Missouri. TV hunt, or at least that was the intention. The cameraman and hunt host, who also insisted on doing all the calling, had roosted the turkeys. All I had to do was to wake up on time, make sure my gun was loaded, and take aim.
We slinked in there early. Set up. Made ready. My host tree-called. The gobbler answered. A hen or two softly yelped up there on the far branches. Wings ticked the tree limbs, and in they came. In range, not too far and not too close, Strutter Boy picked a little open spot in the woods, and set up shop there. The hens milled about, ignoring his obvious beauty.
Shoot him, right? Wrong. I instantly surveyed a thick sapling and others between my gun’s muzzle and the gobbler. Of all the places in the woods to strut! I wanted to wait it out of course. My host and certainly the TV guy had other plans. Boom. Bird down. Cut. That’s a wrap.

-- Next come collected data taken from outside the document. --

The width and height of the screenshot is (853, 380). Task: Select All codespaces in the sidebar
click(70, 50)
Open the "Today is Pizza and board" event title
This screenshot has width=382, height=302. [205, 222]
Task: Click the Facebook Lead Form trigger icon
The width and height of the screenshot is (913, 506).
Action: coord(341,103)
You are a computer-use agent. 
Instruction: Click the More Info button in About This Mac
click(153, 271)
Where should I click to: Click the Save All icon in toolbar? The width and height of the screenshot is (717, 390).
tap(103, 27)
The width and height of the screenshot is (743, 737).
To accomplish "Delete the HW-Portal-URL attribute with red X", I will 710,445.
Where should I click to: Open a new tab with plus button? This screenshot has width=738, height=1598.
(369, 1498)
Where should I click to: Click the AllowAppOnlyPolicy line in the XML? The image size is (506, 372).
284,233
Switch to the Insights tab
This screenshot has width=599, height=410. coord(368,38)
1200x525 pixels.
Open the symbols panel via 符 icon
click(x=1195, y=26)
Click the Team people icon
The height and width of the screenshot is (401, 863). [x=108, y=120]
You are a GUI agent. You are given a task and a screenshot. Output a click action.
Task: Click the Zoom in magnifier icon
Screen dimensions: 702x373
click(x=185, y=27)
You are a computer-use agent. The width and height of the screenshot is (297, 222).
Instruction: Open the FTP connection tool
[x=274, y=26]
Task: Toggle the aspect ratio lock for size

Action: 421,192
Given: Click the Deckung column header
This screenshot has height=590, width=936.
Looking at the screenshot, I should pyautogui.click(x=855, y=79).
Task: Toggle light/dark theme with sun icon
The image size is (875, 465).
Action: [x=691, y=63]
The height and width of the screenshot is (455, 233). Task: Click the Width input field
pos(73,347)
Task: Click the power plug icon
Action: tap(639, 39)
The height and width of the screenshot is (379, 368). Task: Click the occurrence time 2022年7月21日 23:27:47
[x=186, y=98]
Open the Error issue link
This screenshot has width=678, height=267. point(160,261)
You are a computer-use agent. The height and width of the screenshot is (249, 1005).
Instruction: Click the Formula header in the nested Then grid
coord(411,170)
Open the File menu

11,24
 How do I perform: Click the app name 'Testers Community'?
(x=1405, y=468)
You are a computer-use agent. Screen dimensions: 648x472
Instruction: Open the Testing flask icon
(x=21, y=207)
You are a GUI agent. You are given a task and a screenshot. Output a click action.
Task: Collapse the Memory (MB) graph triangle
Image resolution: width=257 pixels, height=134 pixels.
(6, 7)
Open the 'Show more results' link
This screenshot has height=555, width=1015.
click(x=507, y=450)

“Kill ’m,” my host hissed.
“Can’t, tree in the way,” I whispered.
This exchange repeated itself enough that the average onlooker would have thought us insane.
“Need you to take that shot,” he emphasized.
Silence on my end. Then my delayed shot.
I wasn’t sure if I was ticked off or physically ill. Sort of an angry and nauseated cocktail you could say, like dropping a pass in the end zone. Ugh. The lessons?
Don’t take the shot even if it looks right to the other guy who may not have the same view as you.
The camera guy needed the hunt on film. The host wanted to satisfy both of you. You wanted to kill a turkey, and maybe get it on film.
The truth: There’s no shame in letting a turkey walk. Be patient. There are other gobblers in the woods to hunt.
There's no winner here – except for maybe the gobbler you scared off.
5. New Gun Shot
I love using new guns, don’t get me wrong. Still, the honeymoon after the marriage is usually a rush job if you’re borrowing a loaner from a buddy. Try to get to know that firearm before the hunt.
Shoot paper targets. Do it at appropriate ranges (20-40 yards). Use the load you’ll tote in the field. Get a feel for that shotgun.
Most of the time I’ve done fine with the loaner gun. If it’s pretty close to the make and model I favor, then the learning curve is usually not so steep a hill to climb. The fit might be close to perfect. Or not.
That first turkey I missed was a long time ago. The next one might come on the next hunt, but not if I can help it.
Know your gun.
If it’s a loaner, don’t be afraid to ask questions about the firearm if it’s unfamiliar to you.
If it’s tricked out with a scope, and you’re a bead-sight shooter, well then you definitely need to get familiar with the program.